Companies in region have to demonstrate growth to bring liquidity back, says analyst
Low volumes hang over stocks
Individual stocks may experience sharp swings again this week as a result of low volumes, analysts say. Dana Gas shares fell 6 per cent on Tuesday, while Sorouh Real Estate fell 4.4 per cent on Thursday. "There's nothing we can point to where a significant stock can fall to that magnitude. If someone has a couple million to sell on the stock in one day, it will have an impact, when volumes are so limited right now," said Ali Khan, the managing director of Arqaam Capital based in Dubai.
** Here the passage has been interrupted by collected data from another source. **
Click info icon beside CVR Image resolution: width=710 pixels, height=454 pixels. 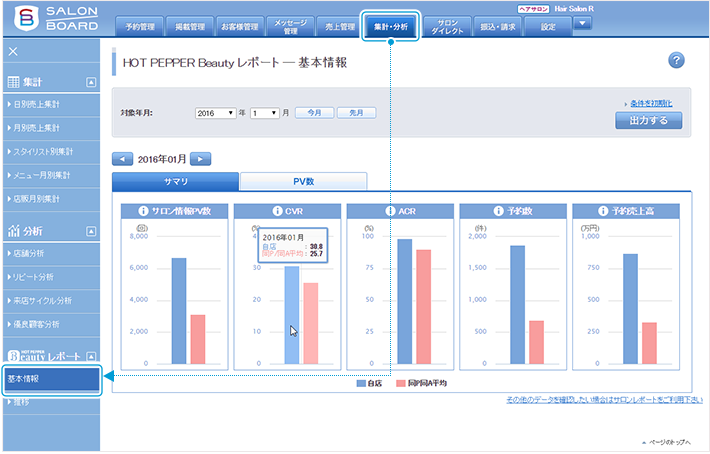coord(277,212)
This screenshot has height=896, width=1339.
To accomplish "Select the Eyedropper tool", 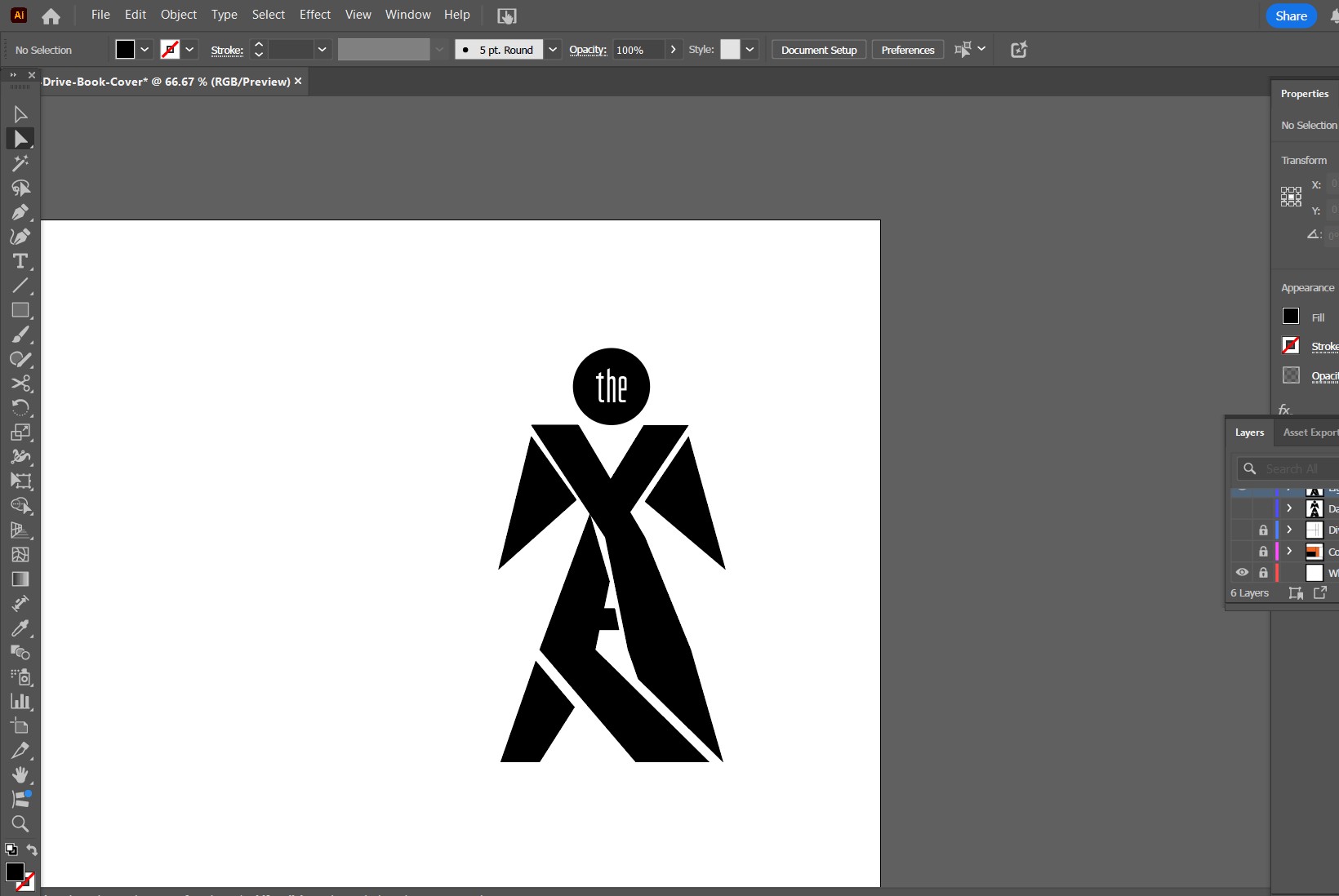I will (x=20, y=628).
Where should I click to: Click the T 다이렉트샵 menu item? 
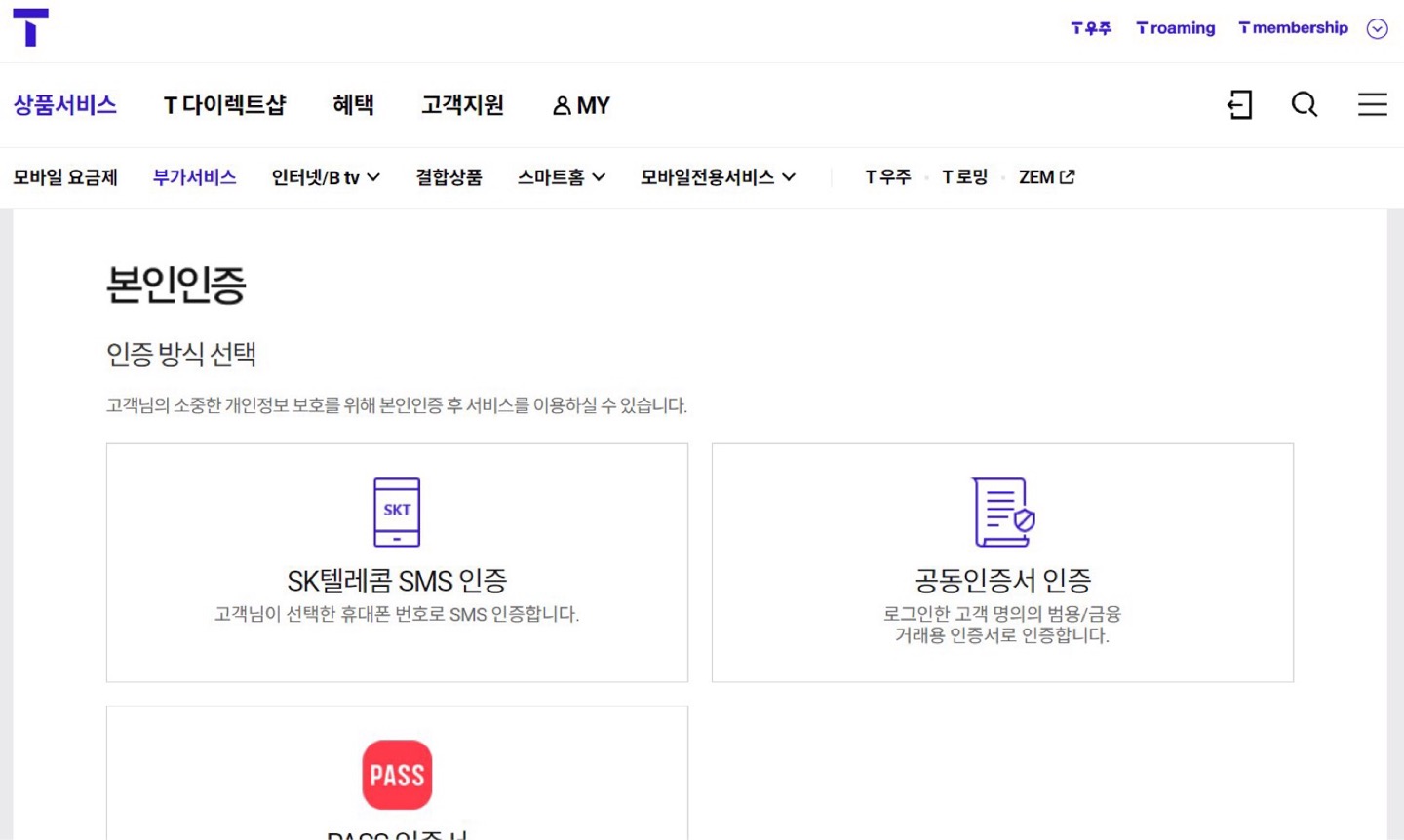click(226, 105)
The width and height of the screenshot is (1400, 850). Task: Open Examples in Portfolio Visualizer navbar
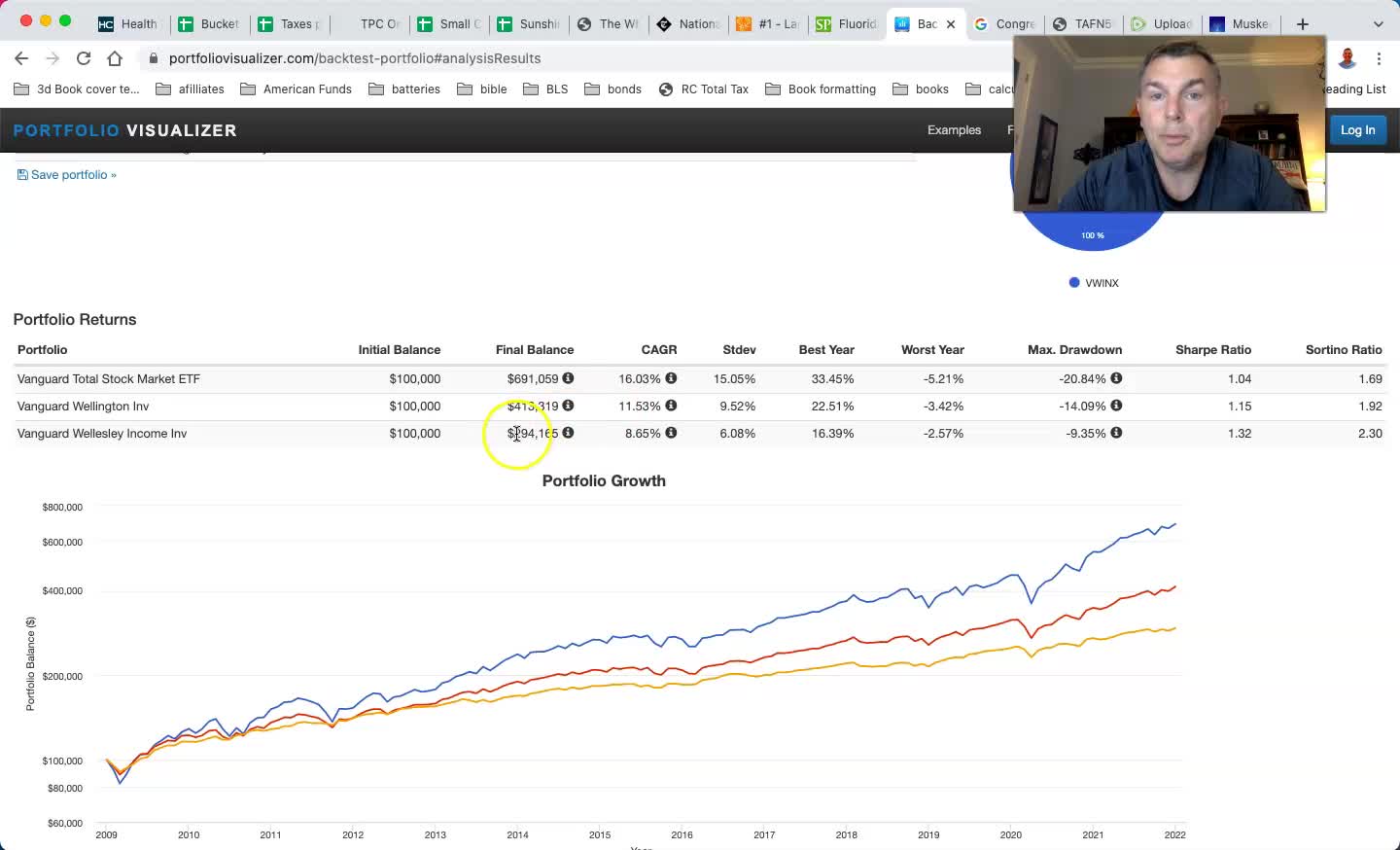954,130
"There's lukewarm appetite to run risk on off-benchmark markets. We can see that with the way volumes remain low. It's not a UAE phenomenon or GCC phenomenon, it's a global phenomenon." Because banks and property companies, which make up the bulk of listed companies in the UAE, are facing their challenges, local bourses are unable to price in the current strength in oil. Investors are waiting to see earnings growth before buying again.
"Coming off the performance we saw back in May, a stable backdrop will be a driving force. But we need our companies in the region to demonstrate growth and to show that growth in second-quarter earnings in order to bring any meaningful liquidity back," Mr Khan said. The Abu Dhabi Securities Exchange General Index closed 0.1 per cent down to 2,515.39 for the week, while the Dubai Financial Market (DFM) General Index dropped 1 per cent to 1,498.91. The Abu Dhabi Islamic Bank MSCI Index, which tracks the performance of Sharia-compliant companies in the UAE, dropped 1.58 per cent.
Regional investors will be looking to the health of the banking system as a financial indicator moving forward. On the DFM, banking heavyweights closed up largely unchanged last week. Mashreqbank remained flat at Dh89.95. Dubai Islamic Bank rose 1.5 per cent to Dh2.03, the highest among Dubai banks for the week. In Abu Dhabi, the National Bank of Abu Dhabi rose the highest, climbing 3.5 per cent Thursday to Dh10.45.
Qatar's index jumped 2.2 per cent to 7,004 last week. Mr Khan said Qatari banks needed to demonstrate the material impact of the loan and deposit growth that they had seen this year. For Saudi banks, which have experienced weaker loan and deposit growth, analysts are watching to see how the trends affect bank profits. Saudi's Tadawul All-Share Index closed down 0.01 per cent yesterday to 6345.67.
Oil was up for the week, closing at US$77.18, as a weaker dollar helped stabilise commodities globally. Industries Qatar dropped 0.7 per cent to 102.40 Qatari rials. In Saudi Arabia, Saudi Basic Industries Corporation closed down 0.5 per cent yesterday to 91.75 riyals, while Saudi Arabia Fertiliser Company closed up 1.38 per cent to 128.75 riyals. Elsewhere in the region, Bahrain's measure remained unchanged for the week at 1,393.30 and Kuwait's measure dropped 0.8 to 6,583.10. Oman's index dipped 0.1 per cent to 6,110.71.